Search code examples
rspatialr-sf

compute mean of selected columns in a list of sf objects and store the values in a data frame


Let's say I have a list of sf objects, and I would like to compute the mean of selected columns. Afterwards, I would like to store these values in separate columns in a new data frame. The sample data can downloaded from here. Below is what I have done so far. How can this be fixed?

 # Now make a list of two sample shapefiles "a" and "b"
myfiles = list.files(path = "~",
                     pattern=".shp$", full.names = TRUE)

# Read each shapefile and return a list of sf objects
listOfShp = lapply(myfiles, st_read)
 
# First make an empty df
time.series = data.frame()
# Start a loop
for (i in listOfShp){
  time.series$Mean.Z = data.frame(mean(i$z)) 
  time.series$Intensity.mean = data.frame(mean(i$V4))
}


Error in `$<-.data.frame`(`*tmp*`, "Mean.Z", value = list(mean.i.z. = -4.19655105979791)) : 
  replacement has 1 row, data has 0

Solution

  • It looks like you are trying to assign a data frame to be an entry instead of a value. What you probably want is something like this:

    time.series <-
      listOfShp %>%
      purrr::map_df(
        function(df_) {
          data.frame(
            Mean.Z = mean(df_$z),
            Intensity.mean = mean(df_$V4)
          )
        }
      )
    

    This solution iterates over the listOfShp. For each shapefile dataframe in the list, it applies the function which creates a dataframe with two columns.

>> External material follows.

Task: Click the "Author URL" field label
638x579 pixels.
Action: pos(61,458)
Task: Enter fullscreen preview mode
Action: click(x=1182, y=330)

After it as created a dataframe for each element in the list, it binds them together into a single dataframe.

    An even more elegant solution that carries along the file names might be:

    
    # Function that takes as an input a file name and outputs some facts about the
    # dataframe:
    describe_shapefile <- function(shp_path) {
      sf_df <- st_read(shp_path) %>%
        st_set_geometry(NULL)
      mean_z = mean(sf_df$z)
      int_mean = mean(sf_df$V4)
      data.frame(
        filename = shp_path,
        Mean.Z = mean_z,
        Intensity.mean = int_mean
      )
    }
    
    # Apply the function to each file in the list
    myfiles %>%
      purrr::map_df(describe_shapefile)